Stored records:
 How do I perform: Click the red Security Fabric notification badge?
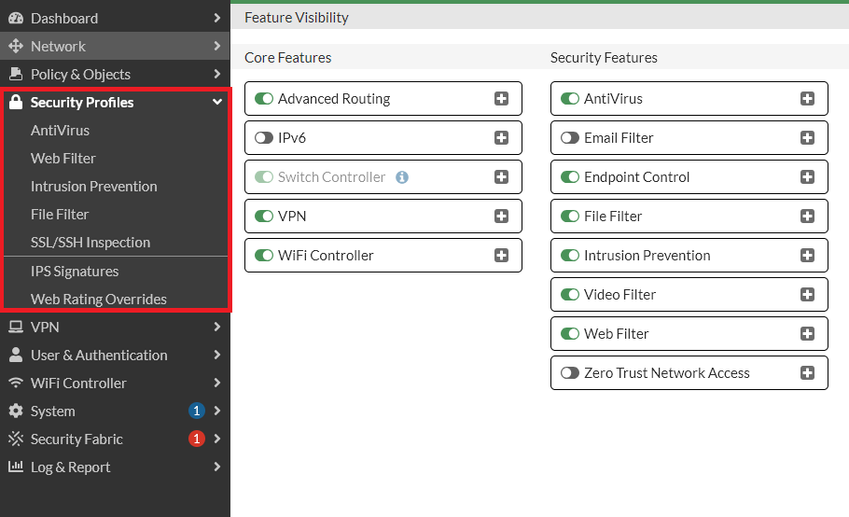pos(197,439)
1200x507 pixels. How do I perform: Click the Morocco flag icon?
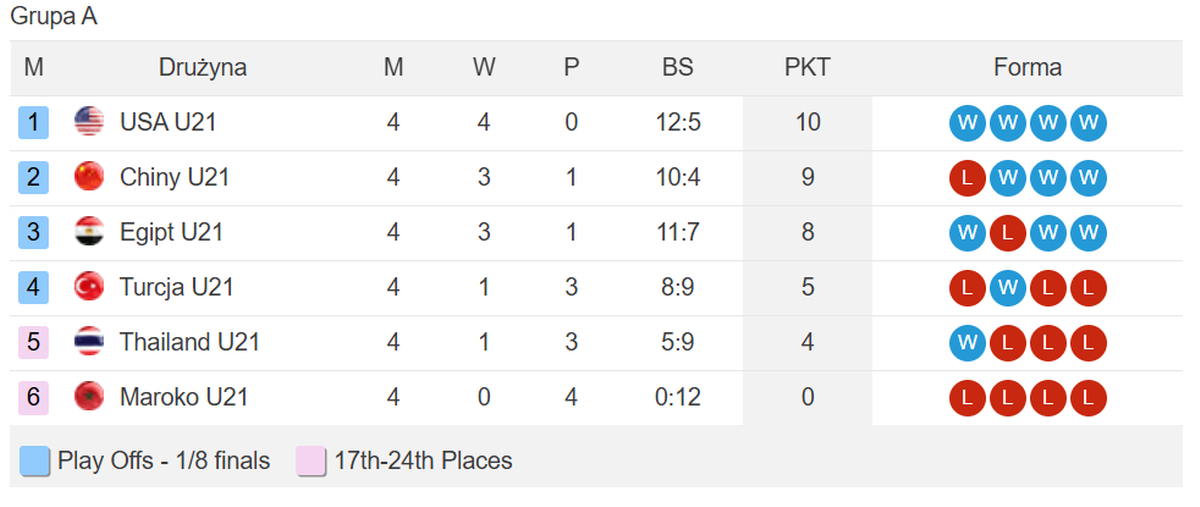pos(89,398)
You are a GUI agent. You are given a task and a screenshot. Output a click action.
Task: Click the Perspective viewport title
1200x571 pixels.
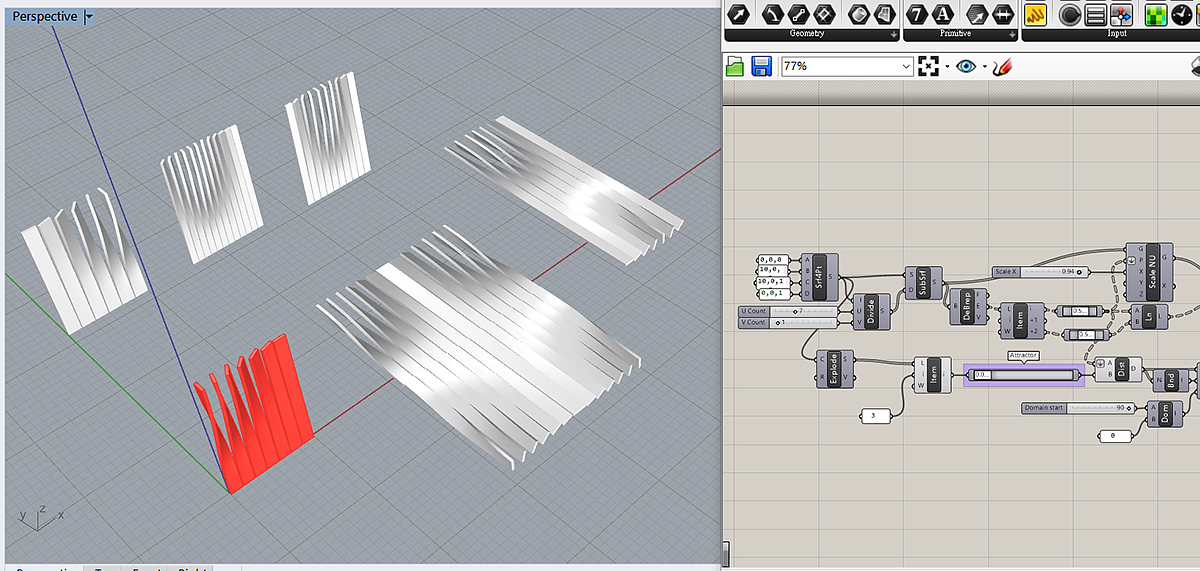click(44, 17)
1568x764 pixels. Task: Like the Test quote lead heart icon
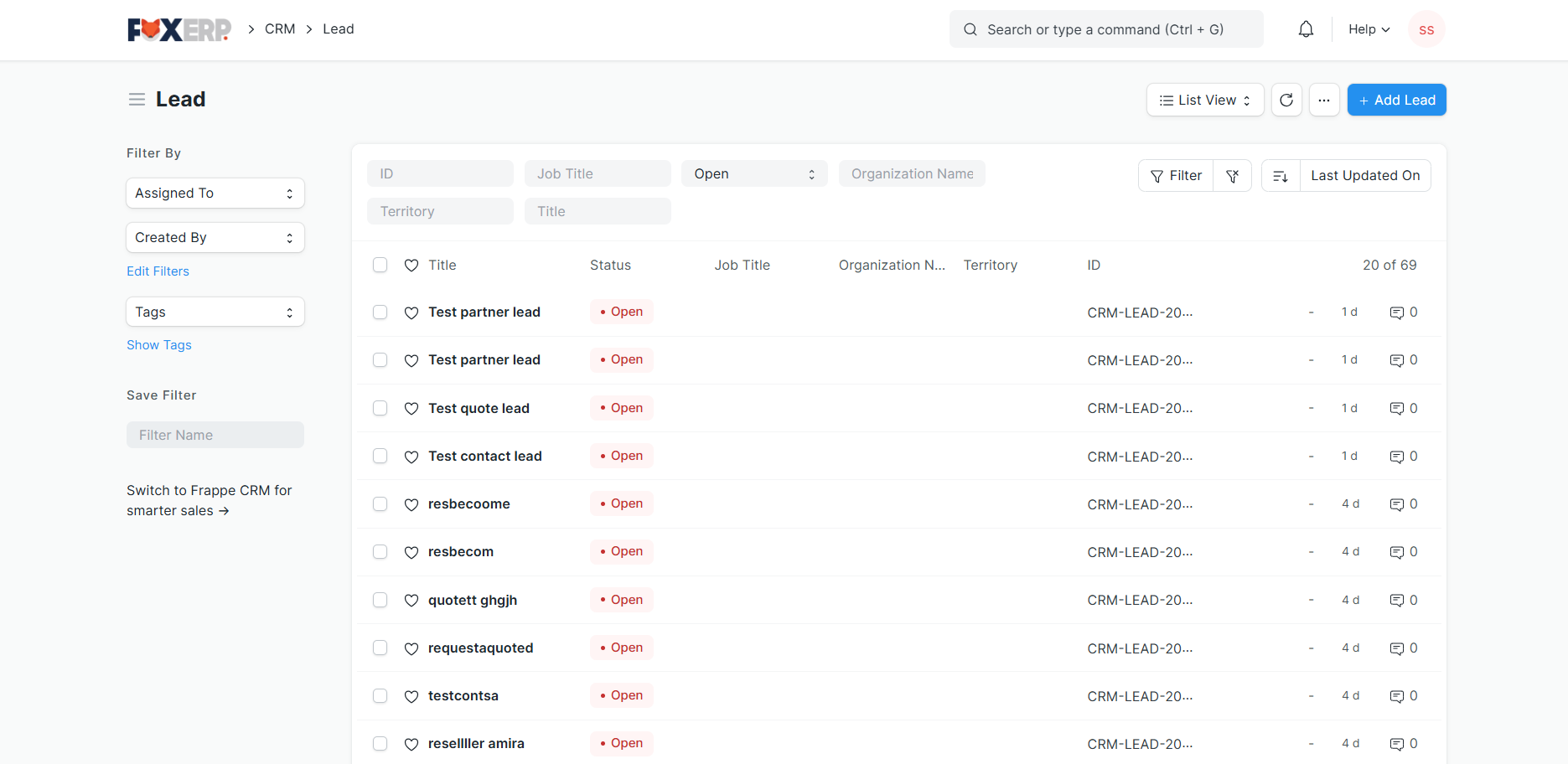pos(411,408)
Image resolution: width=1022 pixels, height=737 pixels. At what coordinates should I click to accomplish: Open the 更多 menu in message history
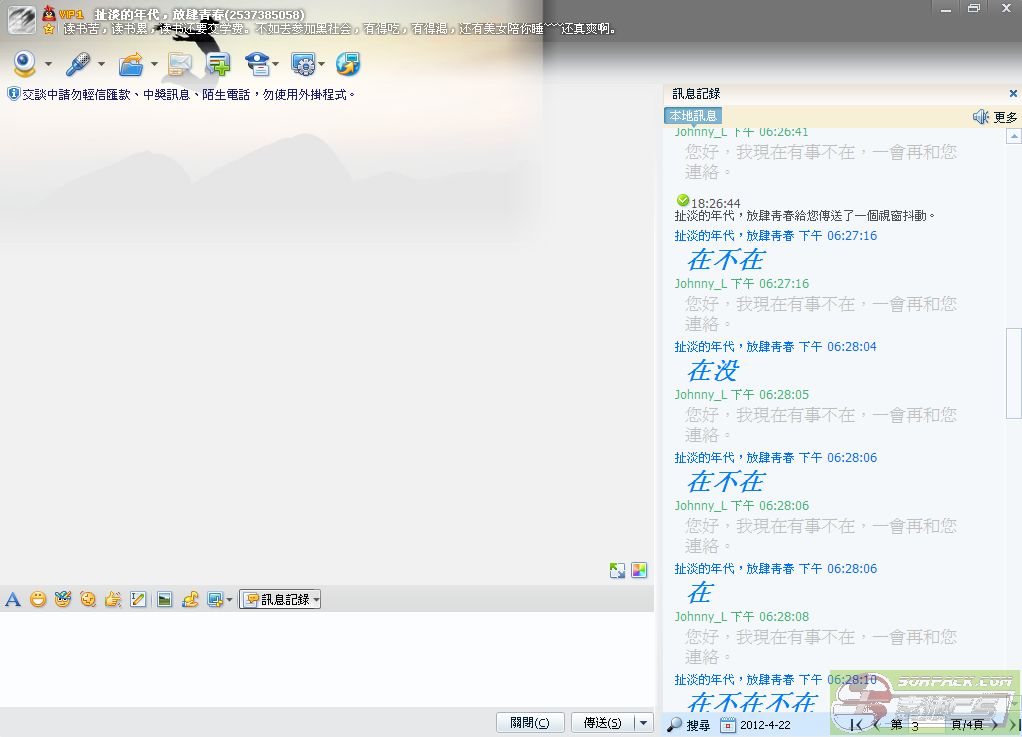[1005, 117]
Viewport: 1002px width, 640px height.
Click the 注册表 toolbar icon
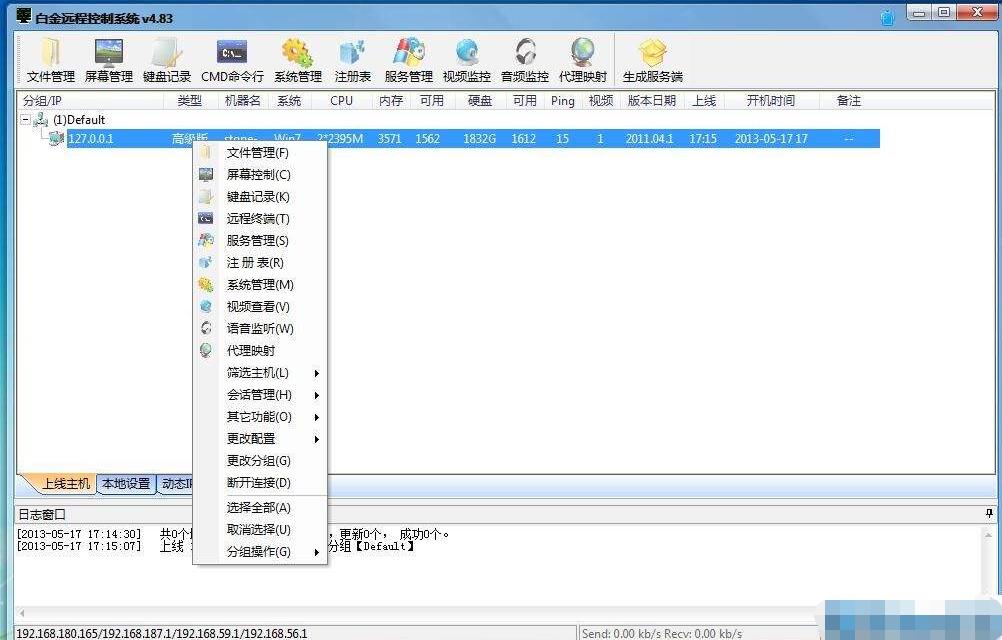pyautogui.click(x=352, y=60)
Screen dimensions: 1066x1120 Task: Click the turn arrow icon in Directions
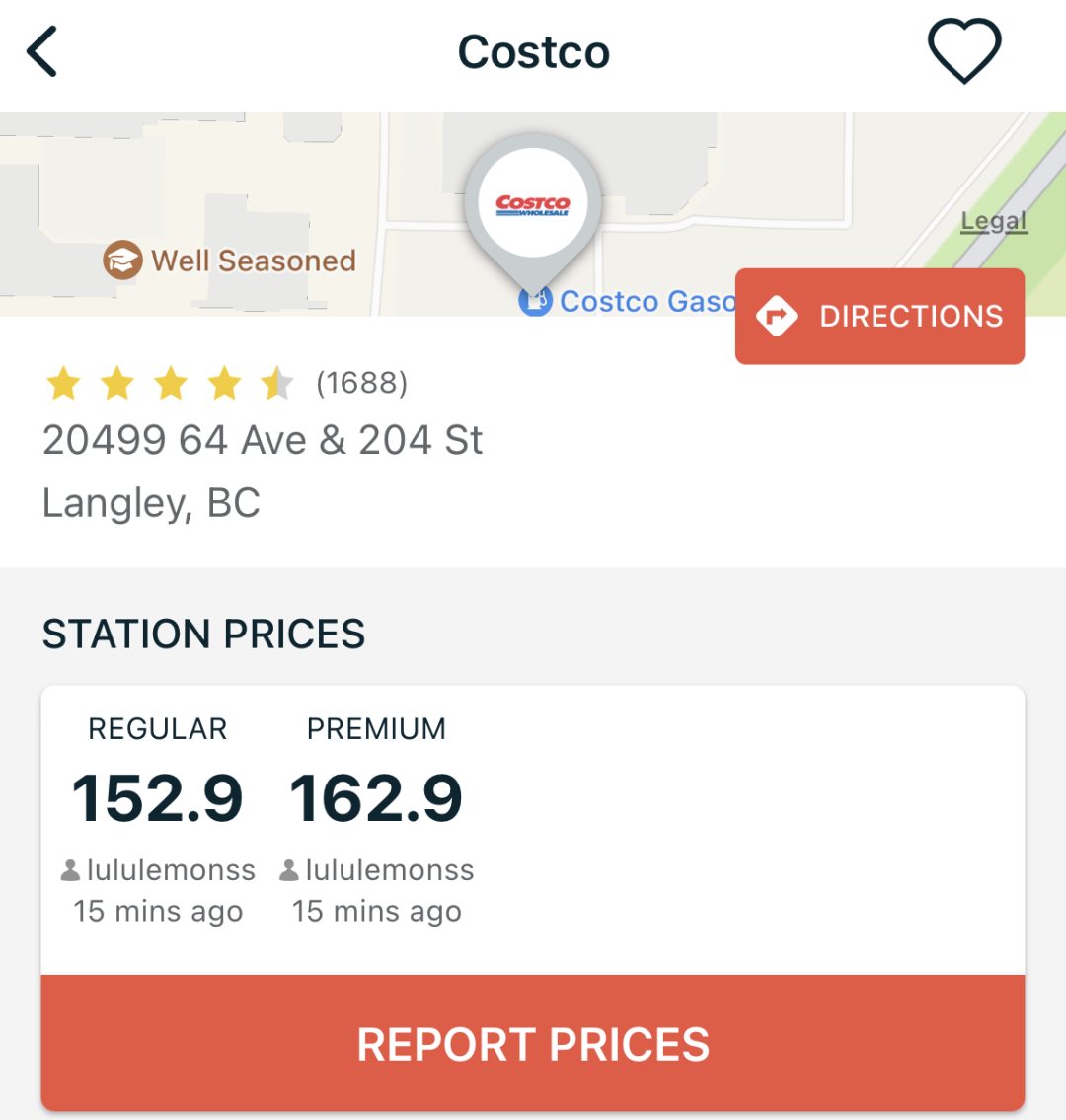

● EXERCISE
Please hand back every entry above exactly, with no images in the copy.

● WRITTEN SOLUTION
 How do I perform: Click the red Security Fabric notification badge?
pos(197,439)
1200x507 pixels. How do I perform: Click the Morocco flag icon?
pos(89,398)
You are a GUI agent. You are given a task and a screenshot. Output a click action.
Task: Click the Perspective viewport title
1200x571 pixels.
click(44, 17)
1568x764 pixels. Task: Like the Test quote lead heart icon
pos(411,408)
Image resolution: width=1022 pixels, height=737 pixels. At what coordinates should I click to accomplish: Open the 更多 menu in message history
[1005, 117]
Viewport: 1002px width, 640px height.
Click the 注册表 toolbar icon
pyautogui.click(x=352, y=60)
Screen dimensions: 1066x1120 Task: Click the turn arrow icon in Directions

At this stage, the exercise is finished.